Period: 1999 – present
Sensor: SPOT-VGT and PROBA-V
Frequency: 10 days
Data can be accessed here.
Algorithm description: The algorithm is as described for Copernicus BioPAR GEOv2 LAI product. It consists of 3 main steps: (1) neural networking to produce instantaneous biophysical variables, (2) multistep filtering approach to eliminated data affected by atmospheric effects and snow cover, (3) temporal smoothing gap filling and consistent adjustment of climatology to actual observations.
Accuracy: Direct validation with ground-based data over 15 sites during 2003-2007 yielded RMSE = 0.09 and R2 = 0.941. The product is consistent with earlier versions and reference products (MODIS, CYCLOPES). Furthermore, gaps have been reduced significantly compared to GEOv1.
- The product is new and not fully operational at the moment.
- The validation needs to be extended to other sites and years (such as done with GEOv1)
Verger, A., Baret, F. & Weiss, M. Near Real-Time Vegetation Monitoring at Global Scale. IEEE J. Sel. Top. Appl. Earth Obs. Remote Sens. 7, 3473–3481 (2014).

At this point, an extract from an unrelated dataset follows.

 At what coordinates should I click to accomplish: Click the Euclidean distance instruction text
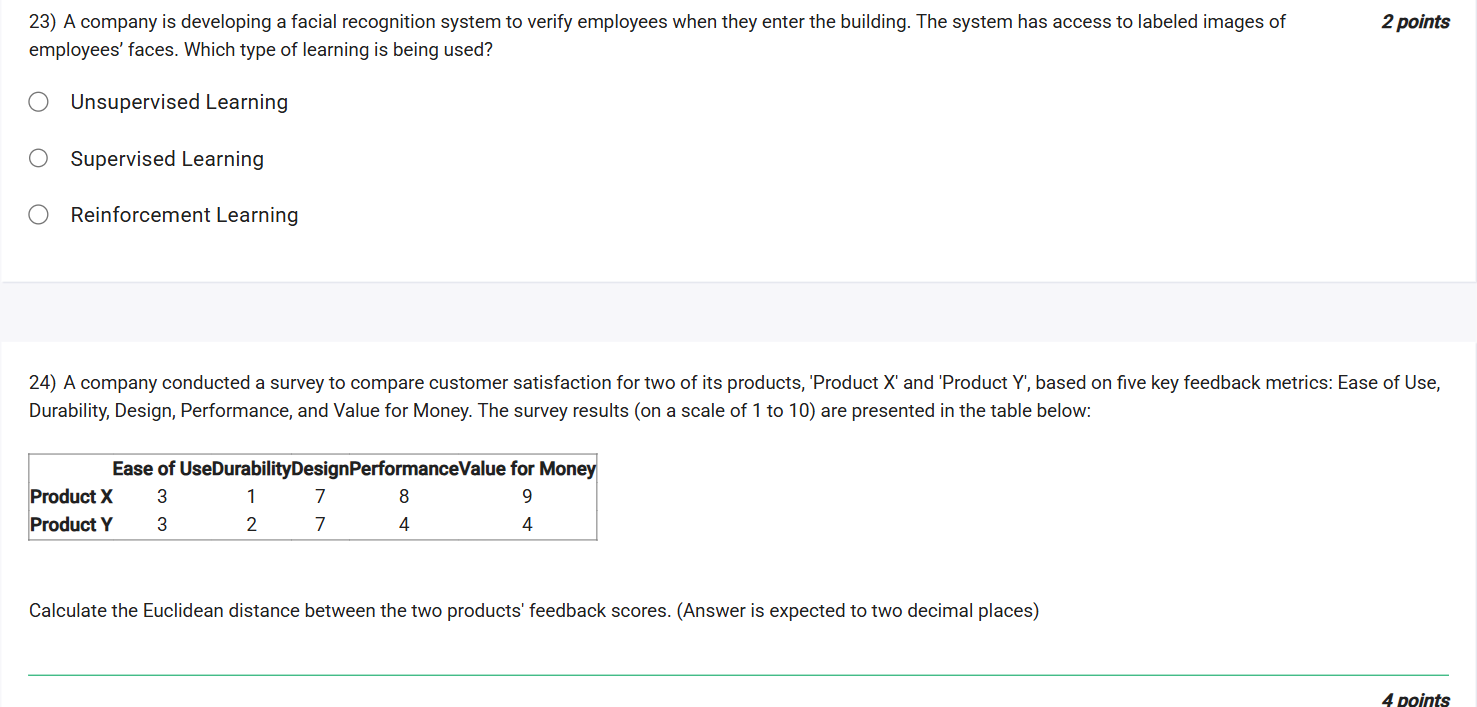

Verger, A., Baret, F. & Weiss, M. GEOV2/VGT: near real time estimation of global biophysical variables from VEGETATION-P data. in MultiTemp 2013: 7th International Workshop on the Analysis of Multi-temporal Remote Sensing Images 1–4 (IEEE, 2013). doi:10.1109/Multi-Temp.2013.6866023
Verger, A., Baret, F., Weiss, M., Kandasamy, S. & Vermote, E. The CACAO Method for Smoothing, Gap Filling, and Characterizing Seasonal Anomalies in Satellite Time Series. IEEE Trans. Geosci. Remote Sens. 51, 1963–1972 (2013).